CIVITAVECCHIA – Si è svolto ieri presso l’ufficio Scuola ed Università un incontro tra l’assessore Gioia Perrone, i dirigenti scolastici degli istituti comprensivi ed alcuni presidi delle scuole superiori, presso la nuova sede di Fiumaretta: oggetto dell’incontro la programmazione di alcuni progetti scolastici promossi per i mesi di aprile e maggio ed indirizzati alle scuole.

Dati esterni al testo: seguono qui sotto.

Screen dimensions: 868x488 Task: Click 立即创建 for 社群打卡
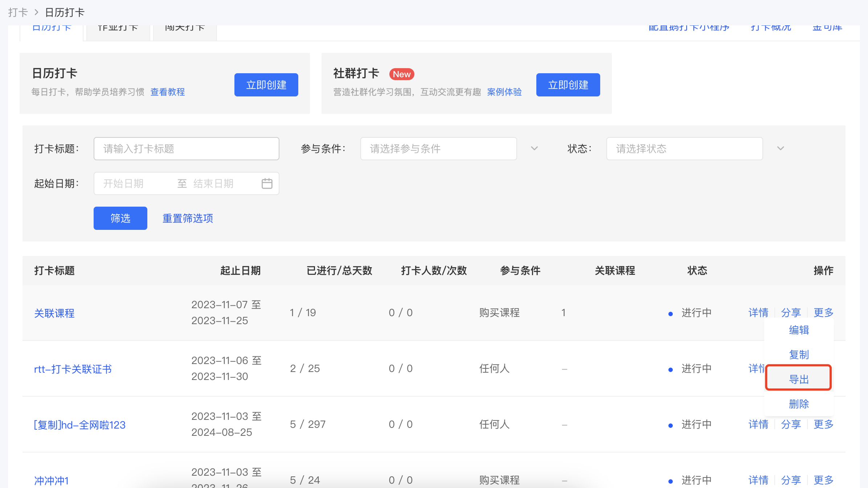[568, 85]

Tra le proposte, alcune di carattere istituzionale, realizzate grazie al contributo fondamentale della Fondazione Ca.Ri.Civ., ci sono la borsa di studio “Renata Borlone”, riservata ad alunni e studenti della città di Civitavecchia distintisi per merito scolastico e per gesti di bontà e solidarietà, e la “Festa del Diploma”, nel corso della quale saranno consegnati dei premi agli studenti che hanno superato l’esame di stato nel corrente anno con le votazioni migliori. Nel corso della stessa manifestazione verrà svolta un’attività di promozione e di orientamento universitario. Quest’anno si cercherà di coinvolgere maggiormente tutti gli studenti diplomati, attraverso una programmazione condivisa della festa, organizzando una riunione con i rappresentanti degli studenti all’interno dei Consigli di Istituto.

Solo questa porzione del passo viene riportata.